Show that you are completely on their side by creating an empowering context to your feedback. Tell the recipient what’s in it for them, if they are prepared to listen.

“When you first spoke about the new initiative I was very excited. I share your commitment to this goal and I believe it can impact our profits the way we originally intended.”.

“Over the past few weeks I’ve observed something that’s been going on with you. I’d like to bring to your attention because I think it could really make a difference to the project”.

Be generous and tell them if you are nervous or uncomfortable about what you want to say. This brings any unspoken hesitations out into the open, gets you both onto a level playing field, so that neither of you holds more power in the conversation.

“I’m a bit uncomfortable talking about it, because it could be a bit sensitive”.

Step 2 Get Permission

Next check in that you have permission to delve into feedback, even if you think you already have it.

“Would you be interested to hear that feedback?”

“Would now be a good time to talk about it?”

“Are you in a place where you can really talk freely?”

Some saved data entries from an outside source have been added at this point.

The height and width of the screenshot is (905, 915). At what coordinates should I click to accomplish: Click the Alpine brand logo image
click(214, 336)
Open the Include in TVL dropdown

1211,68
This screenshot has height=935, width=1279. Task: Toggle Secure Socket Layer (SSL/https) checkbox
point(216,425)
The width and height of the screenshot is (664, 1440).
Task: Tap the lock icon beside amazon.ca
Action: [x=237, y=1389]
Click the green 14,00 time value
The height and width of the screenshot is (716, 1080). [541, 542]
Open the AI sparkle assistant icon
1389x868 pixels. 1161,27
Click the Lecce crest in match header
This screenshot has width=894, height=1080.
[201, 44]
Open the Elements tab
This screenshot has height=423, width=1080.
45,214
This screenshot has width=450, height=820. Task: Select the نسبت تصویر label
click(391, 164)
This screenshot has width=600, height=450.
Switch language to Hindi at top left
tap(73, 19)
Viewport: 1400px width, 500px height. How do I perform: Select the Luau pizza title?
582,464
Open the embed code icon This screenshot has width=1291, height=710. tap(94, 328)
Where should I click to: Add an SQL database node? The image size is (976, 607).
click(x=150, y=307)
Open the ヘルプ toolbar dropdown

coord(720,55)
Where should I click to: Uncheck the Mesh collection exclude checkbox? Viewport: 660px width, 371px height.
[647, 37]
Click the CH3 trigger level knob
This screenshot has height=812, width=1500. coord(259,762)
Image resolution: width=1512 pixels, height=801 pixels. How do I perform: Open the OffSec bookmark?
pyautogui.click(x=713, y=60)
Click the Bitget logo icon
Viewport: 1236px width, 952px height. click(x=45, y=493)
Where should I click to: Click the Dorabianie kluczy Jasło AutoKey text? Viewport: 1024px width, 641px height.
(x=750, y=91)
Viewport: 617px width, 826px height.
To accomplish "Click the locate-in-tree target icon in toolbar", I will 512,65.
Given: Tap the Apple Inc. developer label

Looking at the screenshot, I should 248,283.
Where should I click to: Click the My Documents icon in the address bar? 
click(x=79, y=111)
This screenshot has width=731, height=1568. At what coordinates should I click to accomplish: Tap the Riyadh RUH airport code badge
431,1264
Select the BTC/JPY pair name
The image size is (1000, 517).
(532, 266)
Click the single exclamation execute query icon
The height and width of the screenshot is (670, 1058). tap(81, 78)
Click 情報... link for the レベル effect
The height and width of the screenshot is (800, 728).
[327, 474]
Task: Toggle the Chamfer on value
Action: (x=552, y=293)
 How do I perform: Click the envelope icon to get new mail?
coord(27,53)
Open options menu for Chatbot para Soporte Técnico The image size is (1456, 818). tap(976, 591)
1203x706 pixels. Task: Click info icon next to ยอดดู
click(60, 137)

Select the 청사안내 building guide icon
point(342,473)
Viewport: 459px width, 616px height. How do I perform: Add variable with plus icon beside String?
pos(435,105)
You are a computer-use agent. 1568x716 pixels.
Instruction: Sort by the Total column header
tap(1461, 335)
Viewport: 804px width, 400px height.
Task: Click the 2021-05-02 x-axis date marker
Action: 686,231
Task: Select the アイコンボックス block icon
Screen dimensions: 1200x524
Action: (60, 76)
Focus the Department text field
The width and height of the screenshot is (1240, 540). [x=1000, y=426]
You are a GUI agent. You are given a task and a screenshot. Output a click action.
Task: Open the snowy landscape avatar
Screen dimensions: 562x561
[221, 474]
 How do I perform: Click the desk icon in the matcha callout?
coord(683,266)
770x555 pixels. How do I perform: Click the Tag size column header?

Check the time and space are appropriate, and listen for their 100% agreement before proceeding to give feedback. Check the environment is suitable for a sensitive conversation. Be prepared to reschedule if necessary.

Step 3Give Feedback

Just come out and say it. Be succinct and concise. Aim to communicate your entire message in one sentence.

“You've been absent from three out of our four meetings, and when you did attend, you seemed distracted, checking your pager throughout.Staff are now questioning whether they need to support this initiative”.

Be specific and use facts. Don’t generalize, for example” You never show up to meetings”.

Speak in a neutral tone, without any emotional charge.Check you are not adding your own opinions or judgments, like “You obviously don’t care anymore”. Just give the straight facts. Say it decisively, say it compassionately, and say it like it is.

Step 4Check How It Landed

Check sure your message was heard exactly as you intended.

“How did that land for you”

“Are you OK with hearing that from me?”

”What did you hear for yourself in that”

“What will you take away from this conversation?”

Continue checking in until you are certain your message feedback was heard and understood. Most upsets stem from miscommunication.

Step 5Action Accountability

Rather than prescribing follow-up action, take the coach approach of asking recipient what they need to do.

“What could be done differently now that you are aware of this”

“Can I count on you for this?”

Agree on what action is to be taken, and set up accountability. Be specific as possible about the action and timeframe.

Step 6Check that the conversation has been completed

Wrap up and close out the conversation before moving on, perhaps to clarifying an insight, or taking action. Ensure nothing was left unsaid.

‘Thank you for being willing to talk about this with me. it was uncomfortable at first. Is there anything else we need to cover before we wrap up this conversation?”

Summary

1Share Your Commitment

2Get Permission

3Give Feedback

4Check How It Landed

5Action Accountability

6Check that the conversation has been completed

Coaching skills to use during feedback conversations:

  • Get permission
  • Ask questions
  • Authenticity and honesty
  • Speak concisely
  • Actively listen.

What not to do:

  • Assume permission
  • Weasel out, waffle or beat around the bush
  • Use judgments, opinions or highly emotive language
  • Sugar-coat your message
  • Lie or avoid the truth
  • Leave a conversation without closure and alignment on next steps.

Reality check

“Is what I am saying and how I am saying it going to make a difference?”